## Description of the task
Write out, without any change, the lines in the material below that run from the line with "Open the hamburger menu icon" through the line with "2040x1148 pixels.", both included.

(Data for review begins)

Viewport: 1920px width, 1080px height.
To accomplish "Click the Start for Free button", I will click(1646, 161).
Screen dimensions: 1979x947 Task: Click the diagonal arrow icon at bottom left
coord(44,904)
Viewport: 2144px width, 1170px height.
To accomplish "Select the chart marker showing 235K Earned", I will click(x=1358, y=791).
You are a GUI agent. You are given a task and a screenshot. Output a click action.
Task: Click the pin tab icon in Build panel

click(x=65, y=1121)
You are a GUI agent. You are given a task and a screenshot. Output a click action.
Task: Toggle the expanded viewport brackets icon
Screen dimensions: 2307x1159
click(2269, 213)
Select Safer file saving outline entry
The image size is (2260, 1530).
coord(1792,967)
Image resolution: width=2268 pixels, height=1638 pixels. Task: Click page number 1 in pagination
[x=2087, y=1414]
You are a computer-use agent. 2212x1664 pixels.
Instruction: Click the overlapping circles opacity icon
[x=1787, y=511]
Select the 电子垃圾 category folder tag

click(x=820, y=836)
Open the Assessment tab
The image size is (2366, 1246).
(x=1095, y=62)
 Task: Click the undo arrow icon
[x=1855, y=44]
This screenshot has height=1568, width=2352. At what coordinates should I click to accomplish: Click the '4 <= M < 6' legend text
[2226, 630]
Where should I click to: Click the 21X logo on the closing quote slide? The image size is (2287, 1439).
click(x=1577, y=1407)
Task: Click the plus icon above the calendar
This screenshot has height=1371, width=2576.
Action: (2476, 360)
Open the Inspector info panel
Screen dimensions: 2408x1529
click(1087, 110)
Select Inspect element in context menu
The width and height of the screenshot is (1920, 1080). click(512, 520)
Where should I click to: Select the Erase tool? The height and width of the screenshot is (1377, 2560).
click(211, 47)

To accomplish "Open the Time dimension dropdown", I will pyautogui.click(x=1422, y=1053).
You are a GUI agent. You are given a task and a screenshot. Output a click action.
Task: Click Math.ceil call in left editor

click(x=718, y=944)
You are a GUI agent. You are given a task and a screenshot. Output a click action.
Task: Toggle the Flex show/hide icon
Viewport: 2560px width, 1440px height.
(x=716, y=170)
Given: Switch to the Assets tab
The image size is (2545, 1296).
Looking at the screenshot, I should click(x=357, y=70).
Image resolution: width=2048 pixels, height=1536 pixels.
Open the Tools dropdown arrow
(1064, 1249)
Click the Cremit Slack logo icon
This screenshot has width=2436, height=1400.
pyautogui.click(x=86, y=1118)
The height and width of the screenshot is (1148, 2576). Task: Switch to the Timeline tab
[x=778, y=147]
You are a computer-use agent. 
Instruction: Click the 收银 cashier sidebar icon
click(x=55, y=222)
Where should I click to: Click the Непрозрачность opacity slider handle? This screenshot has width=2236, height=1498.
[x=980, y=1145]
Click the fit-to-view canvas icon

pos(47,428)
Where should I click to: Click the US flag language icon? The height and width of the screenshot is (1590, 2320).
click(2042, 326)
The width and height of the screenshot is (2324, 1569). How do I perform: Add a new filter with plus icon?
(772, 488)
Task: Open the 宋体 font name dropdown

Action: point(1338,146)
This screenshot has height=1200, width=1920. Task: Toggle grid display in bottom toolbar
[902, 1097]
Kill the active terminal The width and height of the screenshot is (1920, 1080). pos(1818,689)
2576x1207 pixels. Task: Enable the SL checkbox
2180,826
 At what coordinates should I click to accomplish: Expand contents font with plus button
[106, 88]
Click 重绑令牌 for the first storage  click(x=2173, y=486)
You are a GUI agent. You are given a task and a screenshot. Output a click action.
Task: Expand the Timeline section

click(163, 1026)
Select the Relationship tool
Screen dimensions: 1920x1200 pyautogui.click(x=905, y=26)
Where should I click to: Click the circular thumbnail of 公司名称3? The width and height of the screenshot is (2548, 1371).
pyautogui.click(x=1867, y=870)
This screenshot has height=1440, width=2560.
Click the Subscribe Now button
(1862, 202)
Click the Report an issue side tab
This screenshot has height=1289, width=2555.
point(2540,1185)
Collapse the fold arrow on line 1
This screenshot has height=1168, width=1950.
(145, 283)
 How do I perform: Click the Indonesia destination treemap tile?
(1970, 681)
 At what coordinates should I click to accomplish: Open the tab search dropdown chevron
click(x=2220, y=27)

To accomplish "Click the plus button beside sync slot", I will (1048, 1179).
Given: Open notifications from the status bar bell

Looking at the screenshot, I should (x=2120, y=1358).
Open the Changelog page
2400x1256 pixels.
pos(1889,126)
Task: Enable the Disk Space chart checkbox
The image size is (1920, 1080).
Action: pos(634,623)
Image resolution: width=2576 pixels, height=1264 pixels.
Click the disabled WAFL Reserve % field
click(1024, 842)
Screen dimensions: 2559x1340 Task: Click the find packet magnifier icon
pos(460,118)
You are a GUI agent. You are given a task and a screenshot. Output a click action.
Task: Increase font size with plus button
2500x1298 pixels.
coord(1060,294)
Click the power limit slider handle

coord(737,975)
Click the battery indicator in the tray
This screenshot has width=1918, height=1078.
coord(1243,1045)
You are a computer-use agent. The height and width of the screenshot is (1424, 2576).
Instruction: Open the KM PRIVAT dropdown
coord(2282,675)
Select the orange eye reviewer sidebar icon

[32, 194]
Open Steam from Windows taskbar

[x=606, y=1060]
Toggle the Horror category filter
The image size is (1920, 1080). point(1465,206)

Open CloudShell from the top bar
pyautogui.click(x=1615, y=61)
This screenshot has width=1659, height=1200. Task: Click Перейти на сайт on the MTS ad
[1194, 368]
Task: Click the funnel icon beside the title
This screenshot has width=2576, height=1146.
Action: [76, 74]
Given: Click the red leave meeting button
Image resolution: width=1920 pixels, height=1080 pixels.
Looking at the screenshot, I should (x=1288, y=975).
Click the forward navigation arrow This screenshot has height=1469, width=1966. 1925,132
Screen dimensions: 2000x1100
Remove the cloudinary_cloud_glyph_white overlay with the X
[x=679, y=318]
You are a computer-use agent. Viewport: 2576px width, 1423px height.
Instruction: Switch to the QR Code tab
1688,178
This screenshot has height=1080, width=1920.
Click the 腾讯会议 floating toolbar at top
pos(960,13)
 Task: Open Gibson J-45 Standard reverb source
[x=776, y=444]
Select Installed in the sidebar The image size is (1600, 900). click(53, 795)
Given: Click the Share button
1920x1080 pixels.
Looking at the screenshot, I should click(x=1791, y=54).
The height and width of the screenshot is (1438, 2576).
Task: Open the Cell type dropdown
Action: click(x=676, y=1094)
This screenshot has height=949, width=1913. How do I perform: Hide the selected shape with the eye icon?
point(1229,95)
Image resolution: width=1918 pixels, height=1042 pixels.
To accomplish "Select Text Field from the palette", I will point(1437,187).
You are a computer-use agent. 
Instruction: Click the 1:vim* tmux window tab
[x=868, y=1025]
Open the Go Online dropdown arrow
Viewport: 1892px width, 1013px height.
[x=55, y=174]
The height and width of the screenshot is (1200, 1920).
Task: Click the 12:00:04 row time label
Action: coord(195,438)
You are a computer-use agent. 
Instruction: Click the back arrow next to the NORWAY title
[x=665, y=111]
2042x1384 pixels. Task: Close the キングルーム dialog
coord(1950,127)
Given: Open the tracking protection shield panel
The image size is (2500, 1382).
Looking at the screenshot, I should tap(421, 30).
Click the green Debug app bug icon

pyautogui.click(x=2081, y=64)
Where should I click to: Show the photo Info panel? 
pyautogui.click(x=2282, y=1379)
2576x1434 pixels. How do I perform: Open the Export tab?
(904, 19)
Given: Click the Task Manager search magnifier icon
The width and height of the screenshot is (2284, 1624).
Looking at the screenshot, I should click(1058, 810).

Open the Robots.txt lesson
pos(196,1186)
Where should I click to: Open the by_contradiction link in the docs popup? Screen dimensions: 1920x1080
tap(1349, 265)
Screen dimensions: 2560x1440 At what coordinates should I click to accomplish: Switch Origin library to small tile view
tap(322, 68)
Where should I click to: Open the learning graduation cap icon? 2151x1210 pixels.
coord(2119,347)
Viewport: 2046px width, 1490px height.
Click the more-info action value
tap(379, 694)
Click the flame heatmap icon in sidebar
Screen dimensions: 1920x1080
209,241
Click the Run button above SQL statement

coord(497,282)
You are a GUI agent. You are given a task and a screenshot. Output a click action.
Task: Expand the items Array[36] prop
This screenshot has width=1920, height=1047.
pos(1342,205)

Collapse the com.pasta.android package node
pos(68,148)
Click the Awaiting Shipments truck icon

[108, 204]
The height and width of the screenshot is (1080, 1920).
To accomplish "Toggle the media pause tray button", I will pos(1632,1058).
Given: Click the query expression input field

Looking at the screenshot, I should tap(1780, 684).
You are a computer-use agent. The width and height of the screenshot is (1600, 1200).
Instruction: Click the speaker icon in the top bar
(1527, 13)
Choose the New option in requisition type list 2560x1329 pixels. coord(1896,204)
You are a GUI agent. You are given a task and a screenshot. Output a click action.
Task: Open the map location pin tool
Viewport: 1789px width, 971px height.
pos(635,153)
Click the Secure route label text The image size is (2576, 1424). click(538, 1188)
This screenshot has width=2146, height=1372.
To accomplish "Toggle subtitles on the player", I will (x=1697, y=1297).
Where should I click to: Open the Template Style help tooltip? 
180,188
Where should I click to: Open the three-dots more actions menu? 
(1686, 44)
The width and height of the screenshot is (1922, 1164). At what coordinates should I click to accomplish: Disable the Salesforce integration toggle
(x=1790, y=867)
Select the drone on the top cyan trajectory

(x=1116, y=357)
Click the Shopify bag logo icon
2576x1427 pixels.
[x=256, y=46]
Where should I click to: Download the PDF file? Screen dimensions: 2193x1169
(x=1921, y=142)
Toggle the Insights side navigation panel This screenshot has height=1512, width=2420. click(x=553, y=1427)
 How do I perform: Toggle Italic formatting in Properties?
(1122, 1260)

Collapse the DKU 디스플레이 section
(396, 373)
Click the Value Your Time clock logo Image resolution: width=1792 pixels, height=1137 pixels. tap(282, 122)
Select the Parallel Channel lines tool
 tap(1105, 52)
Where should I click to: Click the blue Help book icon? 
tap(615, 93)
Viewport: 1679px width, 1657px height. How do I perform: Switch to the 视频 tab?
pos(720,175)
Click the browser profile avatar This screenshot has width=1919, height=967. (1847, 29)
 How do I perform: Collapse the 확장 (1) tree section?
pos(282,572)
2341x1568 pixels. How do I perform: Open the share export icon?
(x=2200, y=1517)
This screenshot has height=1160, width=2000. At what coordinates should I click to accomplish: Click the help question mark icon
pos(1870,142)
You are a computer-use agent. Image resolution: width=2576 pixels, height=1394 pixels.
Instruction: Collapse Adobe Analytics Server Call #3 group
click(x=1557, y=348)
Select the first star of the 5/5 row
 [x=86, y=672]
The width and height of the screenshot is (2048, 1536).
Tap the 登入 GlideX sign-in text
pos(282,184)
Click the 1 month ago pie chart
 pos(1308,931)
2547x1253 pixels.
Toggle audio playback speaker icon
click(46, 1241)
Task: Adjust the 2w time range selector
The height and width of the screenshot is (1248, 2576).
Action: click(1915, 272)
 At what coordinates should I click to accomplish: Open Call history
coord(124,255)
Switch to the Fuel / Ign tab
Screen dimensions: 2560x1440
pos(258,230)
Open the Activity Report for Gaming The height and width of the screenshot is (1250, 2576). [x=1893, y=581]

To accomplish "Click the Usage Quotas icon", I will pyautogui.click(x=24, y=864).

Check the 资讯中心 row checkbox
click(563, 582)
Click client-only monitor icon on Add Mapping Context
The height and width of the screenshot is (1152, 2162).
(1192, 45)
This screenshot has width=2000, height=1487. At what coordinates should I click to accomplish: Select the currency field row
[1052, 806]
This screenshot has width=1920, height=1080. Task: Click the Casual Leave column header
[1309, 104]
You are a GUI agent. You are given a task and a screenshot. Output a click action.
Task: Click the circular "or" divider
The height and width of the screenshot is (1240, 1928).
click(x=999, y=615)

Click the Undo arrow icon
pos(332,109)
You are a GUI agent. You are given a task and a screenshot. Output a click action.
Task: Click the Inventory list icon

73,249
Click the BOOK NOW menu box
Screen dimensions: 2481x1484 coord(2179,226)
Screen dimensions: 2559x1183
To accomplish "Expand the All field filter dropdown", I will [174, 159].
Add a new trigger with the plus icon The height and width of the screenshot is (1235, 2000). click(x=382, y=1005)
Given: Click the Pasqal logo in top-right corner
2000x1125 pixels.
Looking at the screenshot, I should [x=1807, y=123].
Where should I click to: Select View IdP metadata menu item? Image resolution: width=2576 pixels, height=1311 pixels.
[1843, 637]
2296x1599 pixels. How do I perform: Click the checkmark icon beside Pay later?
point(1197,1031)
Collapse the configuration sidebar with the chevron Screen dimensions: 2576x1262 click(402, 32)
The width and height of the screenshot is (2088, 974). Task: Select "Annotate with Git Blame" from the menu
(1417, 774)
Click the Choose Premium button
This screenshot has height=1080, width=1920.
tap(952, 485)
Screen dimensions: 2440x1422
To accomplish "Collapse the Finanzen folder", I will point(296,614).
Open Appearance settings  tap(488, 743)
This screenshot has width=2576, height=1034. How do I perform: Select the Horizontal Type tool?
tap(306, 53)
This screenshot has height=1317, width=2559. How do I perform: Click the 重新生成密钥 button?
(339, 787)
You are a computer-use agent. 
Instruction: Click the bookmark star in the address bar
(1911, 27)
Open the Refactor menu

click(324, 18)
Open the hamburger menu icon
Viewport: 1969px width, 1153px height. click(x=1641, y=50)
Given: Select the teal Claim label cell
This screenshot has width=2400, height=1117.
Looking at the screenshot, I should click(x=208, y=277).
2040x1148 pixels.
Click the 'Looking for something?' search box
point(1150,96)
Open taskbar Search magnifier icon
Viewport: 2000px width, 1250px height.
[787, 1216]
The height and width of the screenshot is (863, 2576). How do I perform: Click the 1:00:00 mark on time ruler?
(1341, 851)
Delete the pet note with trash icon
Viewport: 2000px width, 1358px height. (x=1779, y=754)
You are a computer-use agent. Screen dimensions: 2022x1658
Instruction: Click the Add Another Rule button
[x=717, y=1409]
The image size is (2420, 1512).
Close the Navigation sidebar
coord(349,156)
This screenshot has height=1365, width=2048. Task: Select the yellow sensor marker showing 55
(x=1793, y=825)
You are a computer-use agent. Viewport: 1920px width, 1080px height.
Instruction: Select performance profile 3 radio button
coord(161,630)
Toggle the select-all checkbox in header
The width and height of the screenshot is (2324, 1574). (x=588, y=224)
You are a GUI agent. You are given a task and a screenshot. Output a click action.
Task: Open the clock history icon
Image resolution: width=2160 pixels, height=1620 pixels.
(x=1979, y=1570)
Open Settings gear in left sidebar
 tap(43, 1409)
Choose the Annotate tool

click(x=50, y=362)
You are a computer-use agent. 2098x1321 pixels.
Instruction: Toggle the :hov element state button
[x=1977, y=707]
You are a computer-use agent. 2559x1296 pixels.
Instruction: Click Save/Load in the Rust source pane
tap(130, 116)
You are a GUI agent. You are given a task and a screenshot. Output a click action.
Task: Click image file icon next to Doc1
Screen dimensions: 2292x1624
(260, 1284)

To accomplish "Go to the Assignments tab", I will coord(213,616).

(Data for review ends)

## Output for this exercise
Open the hamburger menu icon
Viewport: 1969px width, 1153px height. click(x=1641, y=50)
Given: Select the teal Claim label cell
This screenshot has width=2400, height=1117.
Looking at the screenshot, I should click(x=208, y=277).
2040x1148 pixels.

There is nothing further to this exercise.